* [Required task] Copy out the material below line for line, without changing a single character.

* [Listed records]
§ §
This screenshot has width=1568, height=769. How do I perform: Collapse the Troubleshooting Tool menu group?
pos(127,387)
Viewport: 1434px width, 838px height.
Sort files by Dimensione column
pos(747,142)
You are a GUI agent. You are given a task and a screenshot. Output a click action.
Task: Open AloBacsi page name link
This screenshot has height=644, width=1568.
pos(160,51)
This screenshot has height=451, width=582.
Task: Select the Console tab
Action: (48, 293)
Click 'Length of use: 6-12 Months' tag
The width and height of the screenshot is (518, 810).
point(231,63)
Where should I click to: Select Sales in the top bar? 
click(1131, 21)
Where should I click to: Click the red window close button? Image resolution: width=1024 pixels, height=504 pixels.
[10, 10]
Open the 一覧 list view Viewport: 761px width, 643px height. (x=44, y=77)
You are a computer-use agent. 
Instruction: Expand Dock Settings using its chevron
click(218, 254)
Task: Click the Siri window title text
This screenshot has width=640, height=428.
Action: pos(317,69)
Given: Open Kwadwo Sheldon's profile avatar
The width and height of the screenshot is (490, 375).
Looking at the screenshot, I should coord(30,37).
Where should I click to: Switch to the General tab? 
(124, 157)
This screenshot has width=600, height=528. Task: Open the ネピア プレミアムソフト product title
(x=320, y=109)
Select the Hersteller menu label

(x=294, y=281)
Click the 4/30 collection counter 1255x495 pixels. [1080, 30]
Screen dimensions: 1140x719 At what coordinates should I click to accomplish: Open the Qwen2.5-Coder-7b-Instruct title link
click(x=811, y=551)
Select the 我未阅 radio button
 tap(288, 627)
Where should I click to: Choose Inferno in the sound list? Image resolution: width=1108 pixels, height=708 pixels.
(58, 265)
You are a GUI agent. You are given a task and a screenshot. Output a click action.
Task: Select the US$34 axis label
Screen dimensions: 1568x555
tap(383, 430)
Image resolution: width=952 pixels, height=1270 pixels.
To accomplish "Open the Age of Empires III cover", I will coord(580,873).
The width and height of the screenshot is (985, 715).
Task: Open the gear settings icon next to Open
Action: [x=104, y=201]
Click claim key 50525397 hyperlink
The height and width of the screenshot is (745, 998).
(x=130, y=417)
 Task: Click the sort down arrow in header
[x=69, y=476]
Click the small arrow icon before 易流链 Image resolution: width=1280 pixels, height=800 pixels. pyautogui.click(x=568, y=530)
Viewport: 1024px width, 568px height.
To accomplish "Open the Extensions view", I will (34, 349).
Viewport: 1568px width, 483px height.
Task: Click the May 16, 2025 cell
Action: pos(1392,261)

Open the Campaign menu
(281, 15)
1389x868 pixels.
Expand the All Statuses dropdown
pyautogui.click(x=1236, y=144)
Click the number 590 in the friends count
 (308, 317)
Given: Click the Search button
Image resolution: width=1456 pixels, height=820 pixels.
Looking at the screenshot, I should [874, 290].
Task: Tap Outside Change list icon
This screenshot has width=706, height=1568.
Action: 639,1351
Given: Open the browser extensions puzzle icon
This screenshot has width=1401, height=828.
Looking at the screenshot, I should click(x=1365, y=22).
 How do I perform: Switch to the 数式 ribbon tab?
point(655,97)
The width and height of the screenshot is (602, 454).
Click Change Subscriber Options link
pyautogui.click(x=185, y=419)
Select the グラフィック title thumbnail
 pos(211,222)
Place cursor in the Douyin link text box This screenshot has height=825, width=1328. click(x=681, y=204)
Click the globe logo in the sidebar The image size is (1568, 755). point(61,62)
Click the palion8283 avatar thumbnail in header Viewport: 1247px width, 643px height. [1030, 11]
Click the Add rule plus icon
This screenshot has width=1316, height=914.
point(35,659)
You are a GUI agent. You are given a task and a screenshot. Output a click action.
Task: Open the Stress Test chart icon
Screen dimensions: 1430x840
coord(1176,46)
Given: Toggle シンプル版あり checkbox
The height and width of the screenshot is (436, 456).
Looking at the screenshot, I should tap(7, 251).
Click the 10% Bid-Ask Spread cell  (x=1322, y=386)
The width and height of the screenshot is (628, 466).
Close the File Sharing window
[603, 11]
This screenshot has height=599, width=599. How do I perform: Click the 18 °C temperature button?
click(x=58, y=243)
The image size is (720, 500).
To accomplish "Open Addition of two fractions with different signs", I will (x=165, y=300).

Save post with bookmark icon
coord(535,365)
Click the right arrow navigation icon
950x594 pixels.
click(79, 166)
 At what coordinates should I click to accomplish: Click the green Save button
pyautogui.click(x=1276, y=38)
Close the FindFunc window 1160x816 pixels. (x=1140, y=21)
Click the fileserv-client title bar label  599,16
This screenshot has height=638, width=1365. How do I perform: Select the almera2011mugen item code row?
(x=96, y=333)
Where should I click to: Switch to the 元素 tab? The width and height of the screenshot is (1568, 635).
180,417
§ §
* [Result of the task]
This screenshot has width=1568, height=769. How do I perform: Collapse the Troubleshooting Tool menu group?
pos(127,387)
Viewport: 1434px width, 838px height.
Sort files by Dimensione column
pos(747,142)
You are a GUI agent. You are given a task and a screenshot. Output a click action.
Task: Open AloBacsi page name link
This screenshot has height=644, width=1568.
pos(160,51)
This screenshot has height=451, width=582.
Task: Select the Console tab
Action: (48, 293)
Click 'Length of use: 6-12 Months' tag
The width and height of the screenshot is (518, 810).
point(231,63)
Where should I click to: Select Sales in the top bar? 
click(1131, 21)
Where should I click to: Click the red window close button? Image resolution: width=1024 pixels, height=504 pixels.
[10, 10]
Open the 一覧 list view Viewport: 761px width, 643px height. (x=44, y=77)
You are a computer-use agent. 
Instruction: Expand Dock Settings using its chevron
click(218, 254)
Task: Click the Siri window title text
This screenshot has width=640, height=428.
Action: pos(317,69)
Given: Open Kwadwo Sheldon's profile avatar
The width and height of the screenshot is (490, 375).
Looking at the screenshot, I should coord(30,37).
Where should I click to: Switch to the General tab? 
(124, 157)
This screenshot has width=600, height=528. Task: Open the ネピア プレミアムソフト product title
(x=320, y=109)
Select the Hersteller menu label

(x=294, y=281)
Click the 4/30 collection counter 1255x495 pixels. [1080, 30]
Screen dimensions: 1140x719 At what coordinates should I click to accomplish: Open the Qwen2.5-Coder-7b-Instruct title link
click(x=811, y=551)
Select the 我未阅 radio button
 tap(288, 627)
Where should I click to: Choose Inferno in the sound list? Image resolution: width=1108 pixels, height=708 pixels.
(58, 265)
You are a GUI agent. You are given a task and a screenshot. Output a click action.
Task: Select the US$34 axis label
Screen dimensions: 1568x555
tap(383, 430)
Image resolution: width=952 pixels, height=1270 pixels.
To accomplish "Open the Age of Empires III cover", I will coord(580,873).
The width and height of the screenshot is (985, 715).
Task: Open the gear settings icon next to Open
Action: [x=104, y=201]
Click claim key 50525397 hyperlink
The height and width of the screenshot is (745, 998).
(x=130, y=417)
 Task: Click the sort down arrow in header
[x=69, y=476]
Click the small arrow icon before 易流链 Image resolution: width=1280 pixels, height=800 pixels. pyautogui.click(x=568, y=530)
Viewport: 1024px width, 568px height.
To accomplish "Open the Extensions view", I will (34, 349).
Viewport: 1568px width, 483px height.
Task: Click the May 16, 2025 cell
Action: pos(1392,261)

Open the Campaign menu
(281, 15)
1389x868 pixels.
Expand the All Statuses dropdown
pyautogui.click(x=1236, y=144)
Click the number 590 in the friends count
 (308, 317)
Given: Click the Search button
Image resolution: width=1456 pixels, height=820 pixels.
Looking at the screenshot, I should [874, 290].
Task: Tap Outside Change list icon
This screenshot has width=706, height=1568.
Action: 639,1351
Given: Open the browser extensions puzzle icon
This screenshot has width=1401, height=828.
Looking at the screenshot, I should click(x=1365, y=22).
 How do I perform: Switch to the 数式 ribbon tab?
point(655,97)
The width and height of the screenshot is (602, 454).
Click Change Subscriber Options link
pyautogui.click(x=185, y=419)
Select the グラフィック title thumbnail
 pos(211,222)
Place cursor in the Douyin link text box This screenshot has height=825, width=1328. click(x=681, y=204)
Click the globe logo in the sidebar The image size is (1568, 755). point(61,62)
Click the palion8283 avatar thumbnail in header Viewport: 1247px width, 643px height. [1030, 11]
Click the Add rule plus icon
This screenshot has width=1316, height=914.
point(35,659)
You are a GUI agent. You are given a task and a screenshot. Output a click action.
Task: Open the Stress Test chart icon
Screen dimensions: 1430x840
coord(1176,46)
Given: Toggle シンプル版あり checkbox
The height and width of the screenshot is (436, 456).
Looking at the screenshot, I should tap(7, 251).
Click the 10% Bid-Ask Spread cell  (x=1322, y=386)
The width and height of the screenshot is (628, 466).
Close the File Sharing window
[603, 11]
This screenshot has height=599, width=599. How do I perform: Click the 18 °C temperature button?
click(x=58, y=243)
The image size is (720, 500).
To accomplish "Open Addition of two fractions with different signs", I will (x=165, y=300).

Save post with bookmark icon
coord(535,365)
Click the right arrow navigation icon
950x594 pixels.
click(79, 166)
 At what coordinates should I click to accomplish: Click the green Save button
pyautogui.click(x=1276, y=38)
Close the FindFunc window 1160x816 pixels. (x=1140, y=21)
Click the fileserv-client title bar label  599,16
This screenshot has height=638, width=1365. How do I perform: Select the almera2011mugen item code row?
(x=96, y=333)
Where should I click to: Switch to the 元素 tab? The width and height of the screenshot is (1568, 635).
180,417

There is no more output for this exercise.